**WHAT THE TASK REQUIRES**. Please reproduce the passage on differential-gap control word for word, from "Challenge! Observe and" up to and including "these times below.".

**EXCERPTED PASSAGE**.
--- --- ---

Challenge! Observe and Evaluate Differential-Gap Control
Allow the program to cycle a few times. Report on the following:
Record the minimum and maximum overshoot temperatures.
Maximum overshoot _______________ Minimum Overshoot __________________
With your cursor, investigate time between cycles. Record these times below.
Time at which the heater first turned OFF (T1off) ____________
Time at which the heater turned back ON (T1on) ____________
Time at which the heater turned OFF again (T2off) ____________
Cycle time = (T2off) – (T1off) ____________
Experiment #5: Closed-Loop Control
Page 140 • Industrial Control Version 1.1
Project the switching point of the digital output down to the plotted temperature. Can you determine the
temperature at which switching occurred? Momentarily remove the 10-uF filter capacitor. Does the increase
in noise cause rapid cycling about the limits?
Use the fan to change the disturbances to the process. Reset the program and watch the control action.
Describe any effect the new level of disturbance has on the overshoot and/or the cycling. Summarize how you
have changed the dynamics of your system.
Place a single glass marble in the canister. Restart the program and summarize how increasing the mass has
affected the process control action. Investigate the cycle time and overshoot.
Simple ON/OFF or Differential Gap?
Hopefully, the data that you have observed and recorded will reveal some important characteristics of these
two control modes. They both have advantages and disadvantages. Simple on-off control results in rapid
cycling of the heating element. Reported cycle times of less than one second could easily result if your system
has fast recovery or there is noise on the analog line. Rapid cycle time would not be acceptable if our heater
were being controlled by an electromechanical relay.
Notice, however, that the overshoot is approximately a half-degree and our average temperature is at the
desired setpoint. Compare this control response to that observed when Differential Gap has been added to
the On/OFF control.
With Differential-Gap control, you will notice fundamental differences in the control action.
1. Rapid cycling about the setpoint no longer occurs.
2. The minimum and maximum values still overshoot, but now beyond the limits.
3. Total cycle time between ON/OFF conditions is longer.
Increased cycle time and noise immunity about the setpoint are definite improvements over simple on-off
control. The tradeoff, however, is allowing the process to vary further from the desired temperature setpoint.
Obviously, an understanding of your process and its hardware will determine the appropriate control mode.

--- --- ---

**SUPPLIED INFORMATION**.
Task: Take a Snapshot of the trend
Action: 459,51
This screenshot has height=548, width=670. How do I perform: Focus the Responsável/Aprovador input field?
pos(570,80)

--- --- ---

**TASK RESULT**.
Challenge! Observe and Evaluate Differential-Gap Control
Allow the program to cycle a few times. Report on the following:
Record the minimum and maximum overshoot temperatures.
Maximum overshoot _______________ Minimum Overshoot __________________
With your cursor, investigate time between cycles. Record these times below.